**Article:**
▽

We can bet the factory wages are less than mining, and it seems a little odd to imply that the mines must all right because illegal immigration provides an alternative.

But as for mining getting into the blood, that sounds like something U.S. and Mexican miners share: a proud heritage and a very special bond.

Wednesday, February 22, 2006

You Just Couldn't Make This Stuff Up

Shredding the facts and using them as confetti, Episode No. we've lost count:

Today's not-to-be-missed story is in the Courier-Journal.

"The crowd must have been impressed at last week's hearing on the Department of Labor budget. Two real players were on the floor...

Chao, who says the feds are doing a fine job, obviously needed an assist at the hearings. Into the lineup came Northup, saying, 'As I understand it, the new West Virginia law that pertains to mining safety requires technology that, now that it has been signed, turned out not to really exist or hasn't been developed. Before we pass more laws, I think it's important we invest in more development.'

'You're absolutely right,' chirped Chao."

Only the devices they're discussing are already used in about a dozen U.S. mines according to testimony in other Congruessional forums since the Sago explosion.

For instance, the manufacturer was showing them at a Senate-side technology roundtable one a week ago.

Thursday, February 16, 2006

Diesel Daze

Cindy Skrzycki of the Washington Post had a piece Tuesday about MSHA's diesel emissions exposure rule for underground metal and nonmetal mines, which MSHA recently proposed to delay for another 5 years.

The coal mining sector accepted underground diesel emissions exposure limits without contesting them, several years ago.

The rules for non-coal mines were first proposed in 1998 and became final right at the end of the Clinton administration in January 2001. But industry complaints then led MSHA to delay the compliance schedule and reopen the rule. A key opponent has been the Mining Awareness Resource Group (MARG) Diesel Coalition, spearheaded by veteran mining industry attorney Chajet.

According to Skrzycki, Chajet has referred to the rule as a
"giant failed high school science project,"
despite extensive health and feasibility studies.

This month, former MSHA special assistant Celeste Monforton published a knock-down-drag-out narrative of the metal/nonmetal diesel rule's contorted course in the peer-reviewed American Journal of Public Health. (Abstract is here.)

"The posturing by MARG, some mining companies and MSHA goes on in air-conditioned offices while underground miners continue to breathe the highest level of diesel exhaust of any workers in the country,"

△

**Supplied material:**
▽

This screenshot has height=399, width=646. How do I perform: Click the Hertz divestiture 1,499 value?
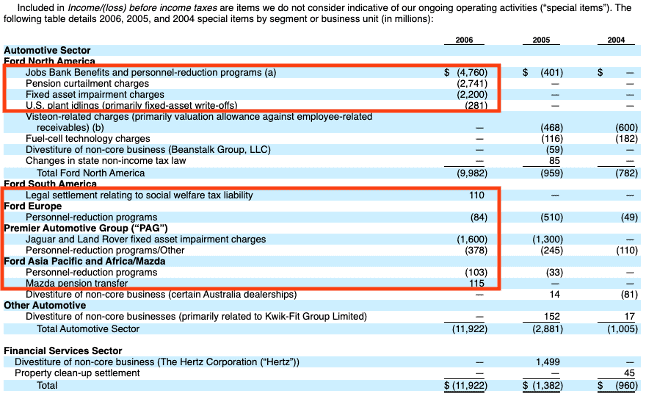click(x=548, y=362)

△

Copy everything from "The coal mining" down to "industry attorney Chajet." in the mining safety article above, word for word.

The coal mining sector accepted underground diesel emissions exposure limits without contesting them, several years ago.

The rules for non-coal mines were first proposed in 1998 and became final right at the end of the Clinton administration in January 2001. But industry complaints then led MSHA to delay the compliance schedule and reopen the rule. A key opponent has been the Mining Awareness Resource Group (MARG) Diesel Coalition, spearheaded by veteran mining industry attorney Chajet.